[[ Data for the task open ]]

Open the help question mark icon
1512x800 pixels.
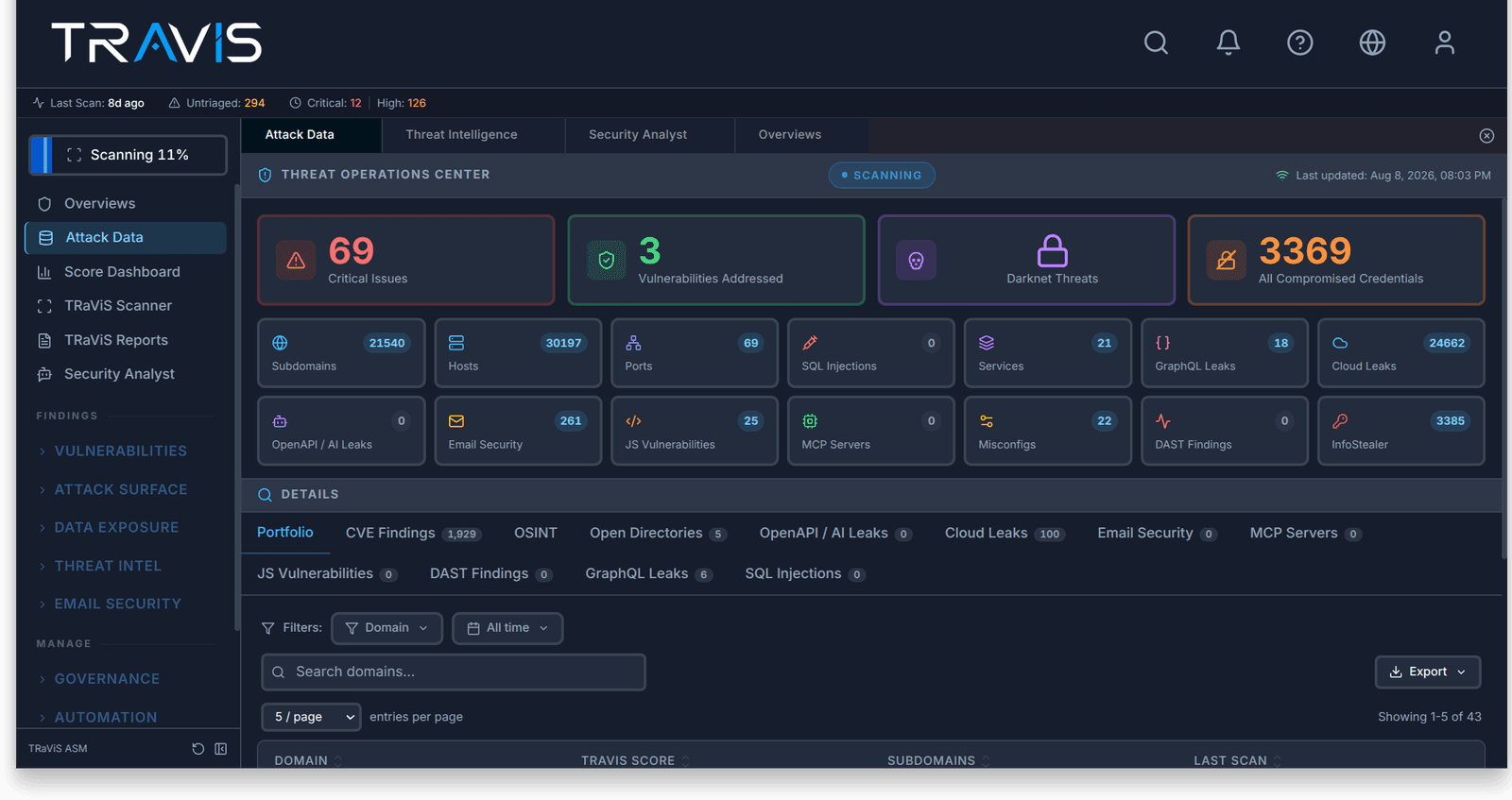coord(1299,43)
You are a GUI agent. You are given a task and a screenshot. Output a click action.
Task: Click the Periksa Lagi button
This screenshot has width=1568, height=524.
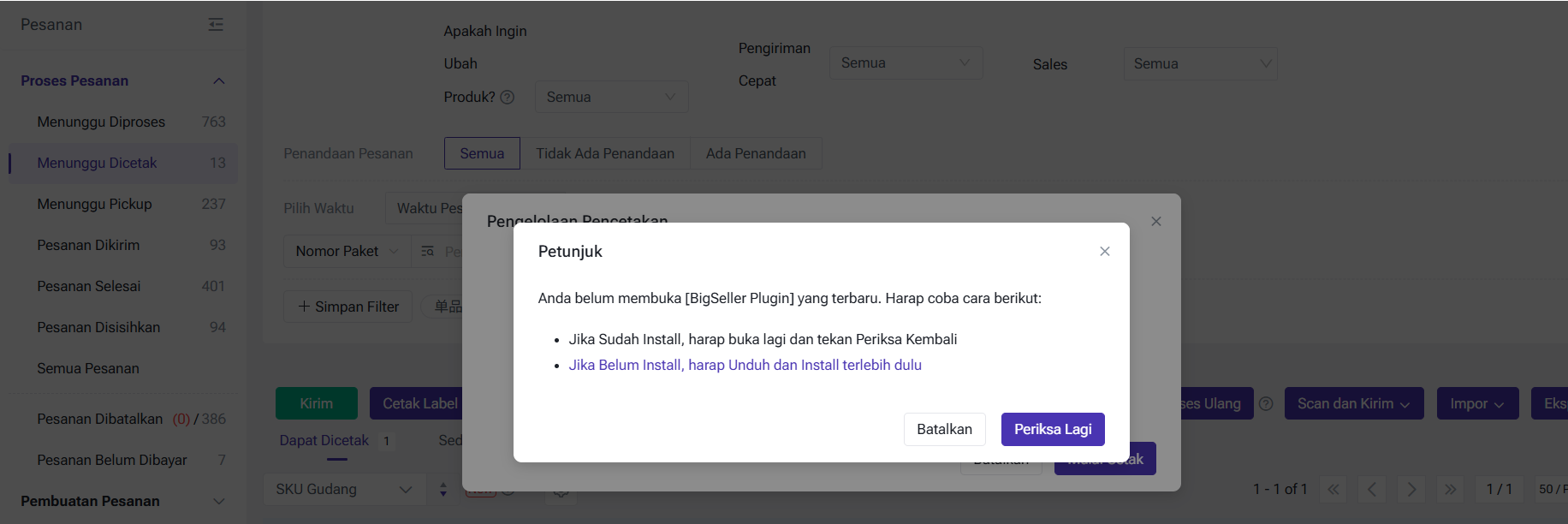pos(1052,429)
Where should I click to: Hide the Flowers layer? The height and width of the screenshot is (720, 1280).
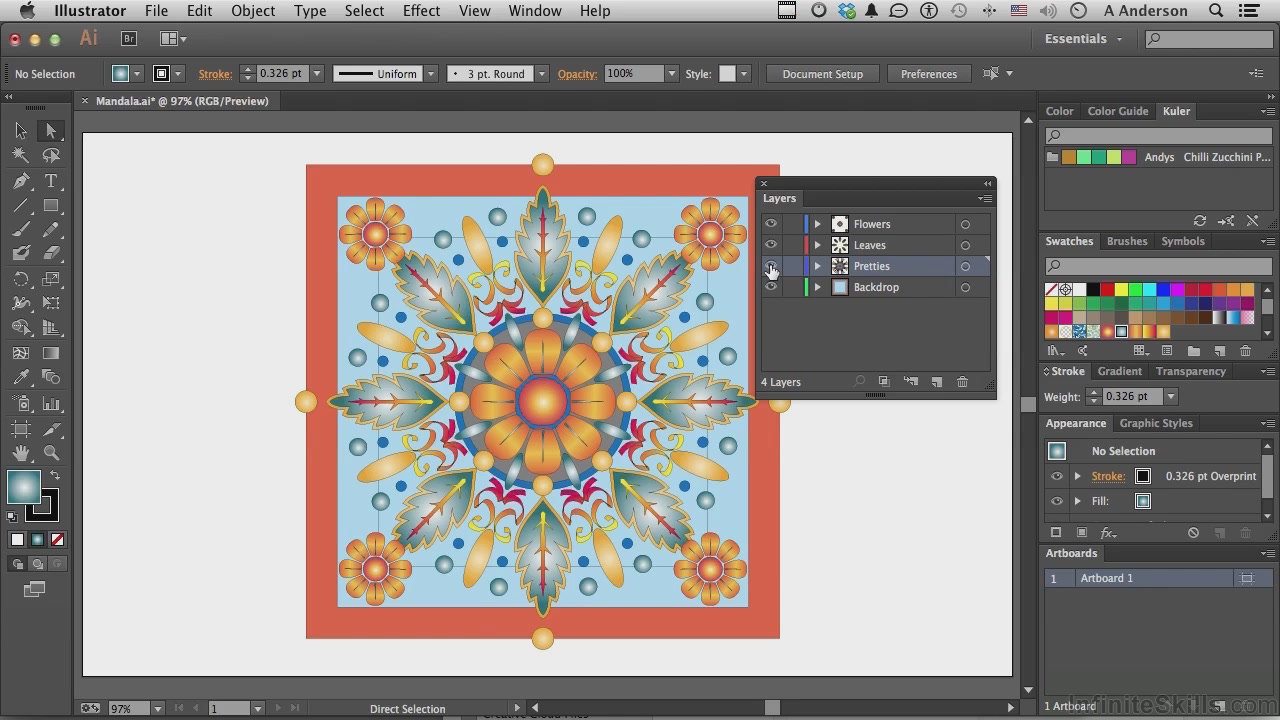click(771, 224)
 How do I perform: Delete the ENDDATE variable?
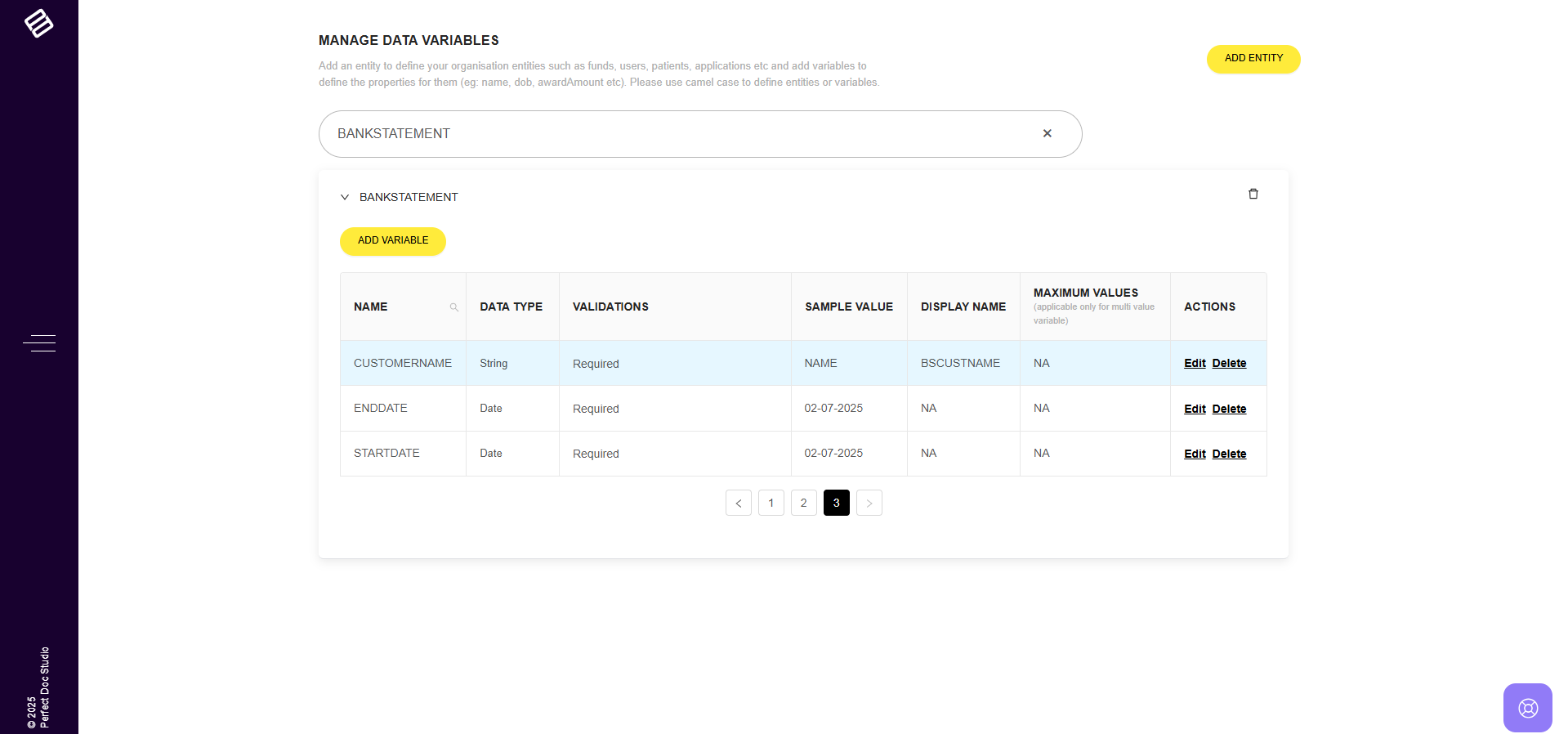coord(1229,409)
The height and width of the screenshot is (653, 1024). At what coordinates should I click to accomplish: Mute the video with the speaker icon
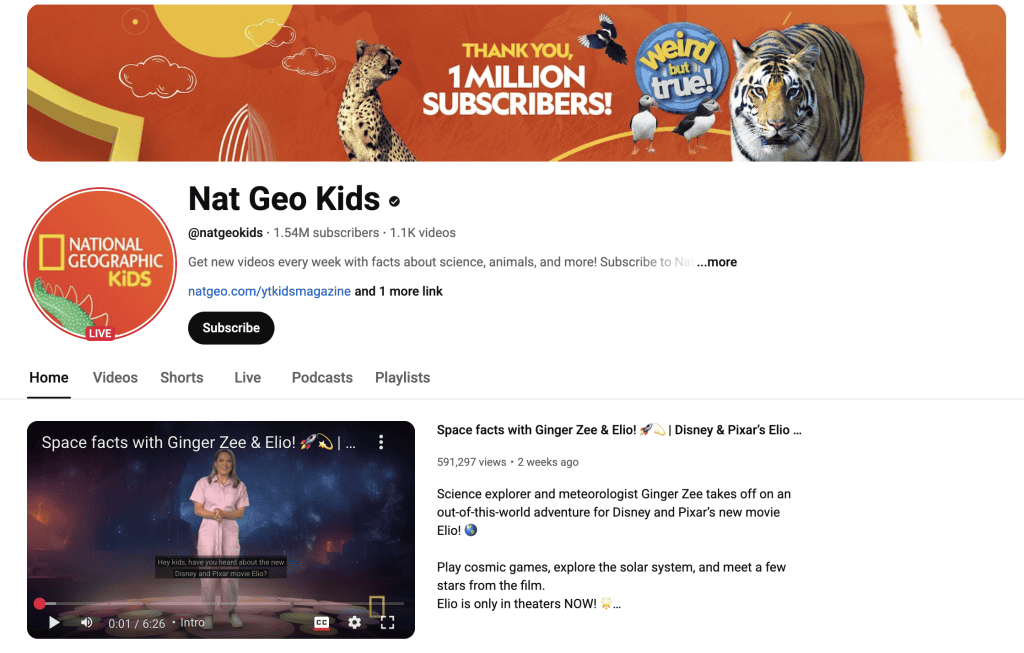[x=86, y=622]
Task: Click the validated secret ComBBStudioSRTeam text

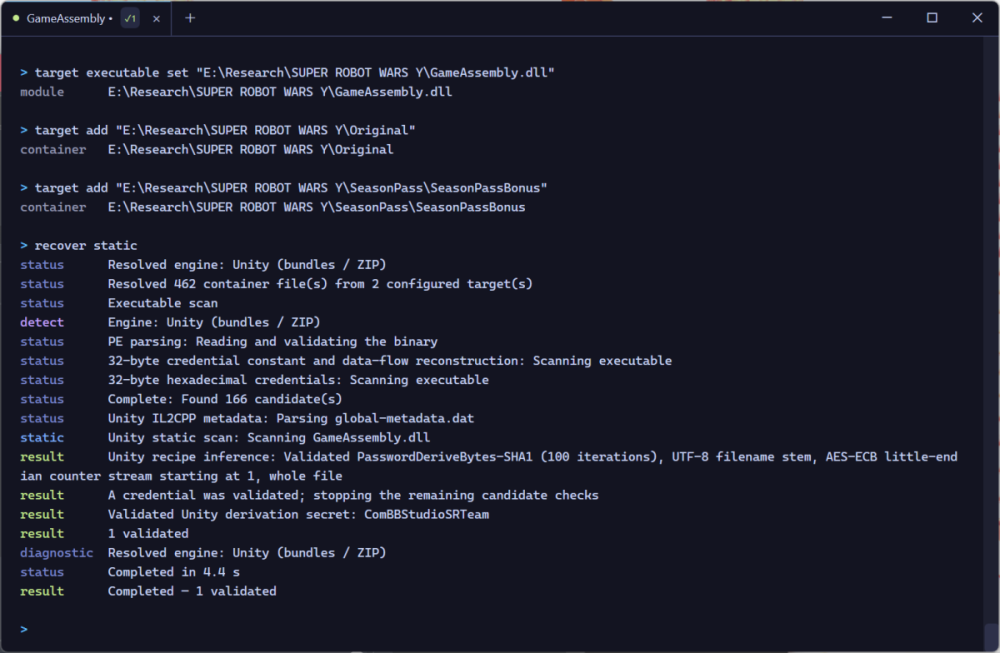Action: (x=427, y=515)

[[ Data for the task closed ]]

### Task to carry out
Exact copy, no pictures: reproduce the whole listing above.

### Solution to the exercise
Open the help question mark icon
1512x800 pixels.
coord(1299,43)
You are a GUI agent. You are given a task and a screenshot. Output a click action.
Task: Click the Periksa Lagi button
This screenshot has width=1568, height=524.
pos(1052,429)
Where should I click to: Hide the Flowers layer? The height and width of the screenshot is (720, 1280).
click(771, 224)
 How do I perform: Delete the ENDDATE variable?
coord(1229,409)
The height and width of the screenshot is (653, 1024). At what coordinates should I click to accomplish: Mute the video with the speaker icon
[x=86, y=622]
Task: Click the validated secret ComBBStudioSRTeam text

Action: (x=427, y=515)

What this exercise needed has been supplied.